-- PROMPT --
Convert everything in the data from the line containing "Hide the Magazine text layer" down to the line containing "coord(1098,83)", both included, into a Markdown table with the columns Row and Line. Leave out blank lines.
►
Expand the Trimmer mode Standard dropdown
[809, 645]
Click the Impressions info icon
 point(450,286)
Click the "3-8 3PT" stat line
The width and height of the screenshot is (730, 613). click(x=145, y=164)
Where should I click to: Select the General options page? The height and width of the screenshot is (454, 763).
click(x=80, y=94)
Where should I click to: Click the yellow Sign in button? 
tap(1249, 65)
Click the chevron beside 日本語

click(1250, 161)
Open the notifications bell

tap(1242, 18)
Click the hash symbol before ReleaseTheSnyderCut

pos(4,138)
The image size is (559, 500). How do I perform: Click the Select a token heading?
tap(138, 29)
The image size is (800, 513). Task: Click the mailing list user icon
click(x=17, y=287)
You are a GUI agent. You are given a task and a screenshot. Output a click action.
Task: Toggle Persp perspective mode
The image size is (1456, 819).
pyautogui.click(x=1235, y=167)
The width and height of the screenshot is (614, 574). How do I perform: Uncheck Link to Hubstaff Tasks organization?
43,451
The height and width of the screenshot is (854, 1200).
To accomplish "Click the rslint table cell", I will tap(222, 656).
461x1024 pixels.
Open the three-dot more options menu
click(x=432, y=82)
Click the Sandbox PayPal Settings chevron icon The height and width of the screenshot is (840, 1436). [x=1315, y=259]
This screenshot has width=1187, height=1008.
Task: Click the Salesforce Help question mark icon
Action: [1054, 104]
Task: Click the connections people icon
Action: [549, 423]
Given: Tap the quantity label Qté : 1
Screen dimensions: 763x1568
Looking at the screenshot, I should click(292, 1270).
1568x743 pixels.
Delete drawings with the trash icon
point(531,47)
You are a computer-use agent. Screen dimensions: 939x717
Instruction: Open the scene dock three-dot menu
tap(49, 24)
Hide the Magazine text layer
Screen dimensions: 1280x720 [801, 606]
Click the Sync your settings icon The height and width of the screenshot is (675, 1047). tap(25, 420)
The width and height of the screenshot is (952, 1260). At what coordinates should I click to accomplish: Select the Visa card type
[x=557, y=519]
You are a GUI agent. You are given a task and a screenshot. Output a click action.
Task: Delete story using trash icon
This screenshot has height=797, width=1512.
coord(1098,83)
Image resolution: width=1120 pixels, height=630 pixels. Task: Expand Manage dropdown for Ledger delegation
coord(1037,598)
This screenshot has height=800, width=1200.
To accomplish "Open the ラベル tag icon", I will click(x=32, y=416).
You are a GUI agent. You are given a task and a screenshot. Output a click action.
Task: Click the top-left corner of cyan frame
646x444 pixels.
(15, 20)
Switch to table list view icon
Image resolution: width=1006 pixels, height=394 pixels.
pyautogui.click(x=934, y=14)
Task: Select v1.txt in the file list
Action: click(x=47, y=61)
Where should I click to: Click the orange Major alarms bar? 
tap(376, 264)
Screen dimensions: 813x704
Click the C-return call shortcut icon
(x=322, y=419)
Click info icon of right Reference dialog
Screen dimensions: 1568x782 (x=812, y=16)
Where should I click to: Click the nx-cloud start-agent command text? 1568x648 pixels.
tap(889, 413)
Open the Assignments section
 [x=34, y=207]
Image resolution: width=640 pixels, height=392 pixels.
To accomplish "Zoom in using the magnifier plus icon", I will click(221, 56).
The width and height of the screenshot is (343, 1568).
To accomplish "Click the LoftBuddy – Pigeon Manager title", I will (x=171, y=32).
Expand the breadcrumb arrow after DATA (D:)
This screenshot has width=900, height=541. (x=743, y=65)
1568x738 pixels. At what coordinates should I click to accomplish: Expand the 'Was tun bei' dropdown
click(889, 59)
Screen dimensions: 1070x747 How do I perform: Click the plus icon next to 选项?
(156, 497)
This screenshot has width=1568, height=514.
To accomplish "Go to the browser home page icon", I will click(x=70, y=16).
◄
-- EXERCISE SOLUTION --
| Row | Line |
|---|---|
| 1 | Hide the Magazine text layer |
| 2 | Screen dimensions: 1280x720 [801, 606] |
| 3 | Click the Sync your settings icon The height and width of the screenshot is (675, 1047). tap(25, 420) |
| 4 | The width and height of the screenshot is (952, 1260). At what coordinates should I click to accomplish: Select the Visa card type |
| 5 | [x=557, y=519] |
| 6 | You are a GUI agent. You are given a task and a screenshot. Output a click action. |
| 7 | Task: Delete story using trash icon |
| 8 | This screenshot has height=797, width=1512. |
| 9 | coord(1098,83) |